I remember standing at the front of our house. It stood in front of a T junction in a through road on the way towards Bradwell and the nuclear power plant. There was a steady stream of traffic passing.
“Help!” I shouted, as loudly as I could. The cars continued to drive by. “Help! Help!” I continued to shout, unable to make anyone hear or, seemingly, to care. I kept on shouting as car after car passed. Vans and lorries went by, not paying any attention to the little boy crying and shouting for help. I don’t know how long I was there for. Time does funny things during emergencies. It seemed like an age passed as I shouted at the traffic and watched it going by. Why was nobody paying any attention.
“We’re coming, darling, we’re coming!” I suddenly heard a woman’s voice calling. One of the cars that had passed, had pulled up a little way down the road. The woman was running towards me, followed by a man. Just as I’d found it unbelievable that no one was stopping, it suddenly seemed unbelievable that somebody had stopped.
“What’s happening?” the lady asked me. I remember that she had a summer dress on and had dark hair.
“My dad’s trapped under the barn,” I explained.
“Show us,” she told me. I led them both down the lane and to the barn.

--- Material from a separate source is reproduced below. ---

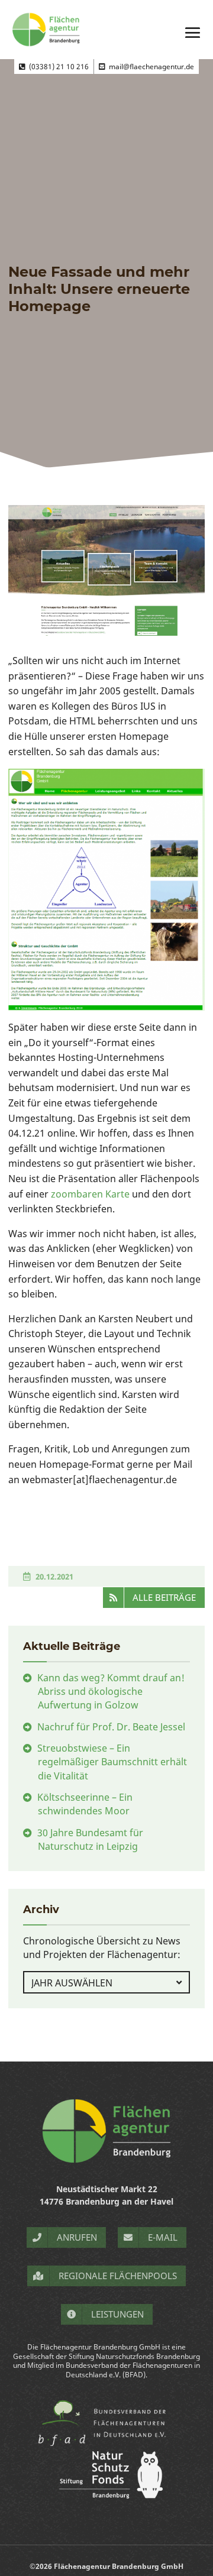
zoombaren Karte (90, 1193)
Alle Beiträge (164, 1597)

The man spoke to Mum and he managed to wedge the wall up a little so that Dad was able to breathe more easily. Tom had managed to get through to the Ambulance service and got them to believe what he was telling them. They arrived shortly afterwards and, together with the man from the car, they managed to lift the wall enough to wriggle Dad free. They examined him. He was cut and bruised, but essentially unharmed. I don’t remember him going to hospital, but I do remember that he had a shower, which must have been very painful, but he’d been covered in plaster dust. I also remember that his face was cut enough for him to be unable to shave for some time and strange, ginger hairs sprouted from his chin in the following days.
The day after the barn fell, Dad bought Tom and me a box of Matchmakers chocolates, which were like little sticks of chocolate flavoured orange for me and mint for Tom. “Thank you for what you did for me,” he said.
It had been the end of the barn, but it was also the beginning of me finding out that Dad wasn’t invincible.